SÉRIE D'EXERCICES -
- 1) D'après l'entretien, pourquoi le terme « médiatisé » est-il généralement considéré comme d'un statut inférieur à celui de « vivant » ?
- 2) Reproduisez sans modification le passage de l'entretien situé entre « BERNARD DEGROOTE : Votre » et « MOVING TARGET ? », bornes incluses.

TEXTE DE RÉFÉRENCE -
BERNARD DEGROOTE : Votre travail d’artistes/architectes a à voir principalement avec la représentation médiatisée (par le biais de la vidéo, des systèmes interactifs, etc.) Comment avez-vous vécu la rencontre de votre préoccupation pour le « médiatisé » avec le spectacle vivant qu’est la chorégraphie, lors de votre collaboration avec Frédéric Flamand pour la création de MOVING TARGET ?

Elizabeth Diller et Ricardo Scofidio : Le « live » est l’un des derniers bastions à bénéficier d’une certaine aura dans la culture postmoderne — voir l’événement au moment précis où il a lieu. La télévision en direct, comme par exemple la retransmission d’un match de football ou de la guerre du Golfe, rassemble un public, en temps réel, en une sorte de communion électronique. Le public de théâtre assiste à une représentation de spectacle vivant pour être confronté à un événement unique, qui ne peut se répéter dans le temps et l’espace — ceci correspond peut-être au besoin nostalgique de retrouver une expérience « publique » qui a été abandonnée aux médias. Le terme « médiatisé » est typiquement considéré comme étant d’un statut inférieur à celui de « vivant », parce qu’il opère la séparation entre le spectateur et l’évènement.

[Entrées issues d'une source de données]

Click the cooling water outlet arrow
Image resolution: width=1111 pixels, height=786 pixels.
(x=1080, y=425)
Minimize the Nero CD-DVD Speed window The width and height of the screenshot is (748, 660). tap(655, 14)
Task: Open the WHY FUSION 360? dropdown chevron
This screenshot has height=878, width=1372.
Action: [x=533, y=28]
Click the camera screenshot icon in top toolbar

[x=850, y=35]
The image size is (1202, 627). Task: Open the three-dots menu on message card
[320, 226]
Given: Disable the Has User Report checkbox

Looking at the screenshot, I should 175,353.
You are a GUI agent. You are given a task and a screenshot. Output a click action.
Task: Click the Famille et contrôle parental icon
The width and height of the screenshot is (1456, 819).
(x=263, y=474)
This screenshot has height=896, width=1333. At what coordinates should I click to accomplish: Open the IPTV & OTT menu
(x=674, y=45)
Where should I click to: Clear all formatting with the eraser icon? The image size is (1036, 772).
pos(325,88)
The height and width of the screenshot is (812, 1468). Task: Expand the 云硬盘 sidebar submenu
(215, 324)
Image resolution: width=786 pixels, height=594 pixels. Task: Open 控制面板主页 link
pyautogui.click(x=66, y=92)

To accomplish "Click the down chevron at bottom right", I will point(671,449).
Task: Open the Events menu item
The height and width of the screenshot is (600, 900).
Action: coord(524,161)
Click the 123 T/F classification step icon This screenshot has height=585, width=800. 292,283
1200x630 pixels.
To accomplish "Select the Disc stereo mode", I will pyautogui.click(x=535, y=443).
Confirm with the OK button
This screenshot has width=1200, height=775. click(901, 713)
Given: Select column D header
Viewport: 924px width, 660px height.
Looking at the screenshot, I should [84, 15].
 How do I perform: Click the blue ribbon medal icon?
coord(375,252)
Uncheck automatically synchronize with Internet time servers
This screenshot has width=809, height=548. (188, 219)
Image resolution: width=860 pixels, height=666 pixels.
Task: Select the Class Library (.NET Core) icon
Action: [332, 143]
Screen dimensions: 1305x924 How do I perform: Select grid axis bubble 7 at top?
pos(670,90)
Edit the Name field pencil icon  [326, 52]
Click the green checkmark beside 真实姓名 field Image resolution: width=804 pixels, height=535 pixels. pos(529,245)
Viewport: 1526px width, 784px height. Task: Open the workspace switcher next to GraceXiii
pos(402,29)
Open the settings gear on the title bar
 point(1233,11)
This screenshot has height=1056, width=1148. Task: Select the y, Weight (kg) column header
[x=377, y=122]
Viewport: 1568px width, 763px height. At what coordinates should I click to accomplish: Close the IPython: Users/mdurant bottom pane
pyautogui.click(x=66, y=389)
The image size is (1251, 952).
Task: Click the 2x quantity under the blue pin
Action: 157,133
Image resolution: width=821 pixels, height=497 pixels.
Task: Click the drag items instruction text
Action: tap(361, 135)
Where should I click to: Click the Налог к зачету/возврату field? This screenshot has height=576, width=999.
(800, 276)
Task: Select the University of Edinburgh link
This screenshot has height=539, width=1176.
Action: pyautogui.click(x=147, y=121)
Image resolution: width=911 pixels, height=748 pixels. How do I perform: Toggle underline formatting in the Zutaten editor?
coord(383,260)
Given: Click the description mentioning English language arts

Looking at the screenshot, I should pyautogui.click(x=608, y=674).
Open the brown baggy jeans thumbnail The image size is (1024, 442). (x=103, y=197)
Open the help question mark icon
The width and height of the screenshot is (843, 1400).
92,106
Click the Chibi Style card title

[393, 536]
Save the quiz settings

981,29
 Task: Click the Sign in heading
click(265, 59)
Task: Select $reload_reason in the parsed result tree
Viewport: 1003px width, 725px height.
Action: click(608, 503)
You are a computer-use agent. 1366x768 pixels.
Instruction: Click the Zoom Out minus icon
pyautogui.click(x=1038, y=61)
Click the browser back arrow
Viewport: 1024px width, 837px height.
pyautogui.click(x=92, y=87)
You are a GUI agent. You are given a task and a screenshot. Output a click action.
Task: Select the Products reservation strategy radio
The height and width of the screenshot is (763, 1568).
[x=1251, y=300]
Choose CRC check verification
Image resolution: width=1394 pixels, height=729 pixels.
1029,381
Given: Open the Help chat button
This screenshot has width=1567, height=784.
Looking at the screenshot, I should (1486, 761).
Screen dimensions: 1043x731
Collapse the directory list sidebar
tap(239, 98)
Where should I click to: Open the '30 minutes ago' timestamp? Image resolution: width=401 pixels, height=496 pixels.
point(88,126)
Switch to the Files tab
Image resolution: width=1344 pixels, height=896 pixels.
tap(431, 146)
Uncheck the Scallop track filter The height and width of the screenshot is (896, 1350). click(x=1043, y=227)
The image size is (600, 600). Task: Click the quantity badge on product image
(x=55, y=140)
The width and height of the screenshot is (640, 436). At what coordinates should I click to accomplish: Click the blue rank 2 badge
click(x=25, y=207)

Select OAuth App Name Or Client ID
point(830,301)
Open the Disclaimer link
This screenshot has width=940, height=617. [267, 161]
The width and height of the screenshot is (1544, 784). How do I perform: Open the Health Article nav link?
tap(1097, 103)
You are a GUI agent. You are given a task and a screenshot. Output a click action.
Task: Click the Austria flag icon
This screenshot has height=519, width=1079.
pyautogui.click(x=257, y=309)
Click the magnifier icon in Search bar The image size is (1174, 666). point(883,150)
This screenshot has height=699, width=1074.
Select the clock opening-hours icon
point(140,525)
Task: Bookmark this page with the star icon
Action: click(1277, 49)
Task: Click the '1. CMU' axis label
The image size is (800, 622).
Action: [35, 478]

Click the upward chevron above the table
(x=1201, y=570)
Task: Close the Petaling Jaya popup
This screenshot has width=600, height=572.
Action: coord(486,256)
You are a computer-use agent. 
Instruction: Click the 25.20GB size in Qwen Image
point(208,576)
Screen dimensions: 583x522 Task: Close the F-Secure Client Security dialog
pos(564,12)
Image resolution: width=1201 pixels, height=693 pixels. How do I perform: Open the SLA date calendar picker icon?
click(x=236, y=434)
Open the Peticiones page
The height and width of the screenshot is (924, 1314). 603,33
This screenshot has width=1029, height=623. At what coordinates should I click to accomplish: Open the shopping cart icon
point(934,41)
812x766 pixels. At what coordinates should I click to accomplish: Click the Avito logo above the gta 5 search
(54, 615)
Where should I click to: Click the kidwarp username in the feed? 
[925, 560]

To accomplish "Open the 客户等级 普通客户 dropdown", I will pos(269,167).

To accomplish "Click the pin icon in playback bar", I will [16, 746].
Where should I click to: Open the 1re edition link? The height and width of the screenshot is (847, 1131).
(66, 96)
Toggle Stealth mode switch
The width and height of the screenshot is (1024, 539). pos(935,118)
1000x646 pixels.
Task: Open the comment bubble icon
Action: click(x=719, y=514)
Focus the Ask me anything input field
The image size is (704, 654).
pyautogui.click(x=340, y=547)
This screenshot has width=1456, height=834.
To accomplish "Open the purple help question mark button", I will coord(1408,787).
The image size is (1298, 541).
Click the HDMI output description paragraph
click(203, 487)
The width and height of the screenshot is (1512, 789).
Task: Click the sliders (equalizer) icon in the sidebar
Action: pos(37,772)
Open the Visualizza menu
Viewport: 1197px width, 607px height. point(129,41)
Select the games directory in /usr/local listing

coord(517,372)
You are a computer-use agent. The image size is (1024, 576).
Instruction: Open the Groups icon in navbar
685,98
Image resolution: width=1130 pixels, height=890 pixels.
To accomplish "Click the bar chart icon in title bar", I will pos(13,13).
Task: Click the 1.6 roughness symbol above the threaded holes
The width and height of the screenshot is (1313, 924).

RÉPONSES CI-DESSOUS -
- 1) Parce que le « médiatisé » opère une séparation entre le spectateur et l'événement.

- 2)
BERNARD DEGROOTE : Votre travail d’artistes/architectes a à voir principalement avec la représentation médiatisée (par le biais de la vidéo, des systèmes interactifs, etc.) Comment avez-vous vécu la rencontre de votre préoccupation pour le « médiatisé » avec le spectacle vivant qu’est la chorégraphie, lors de votre collaboration avec Frédéric Flamand pour la création de MOVING TARGET ?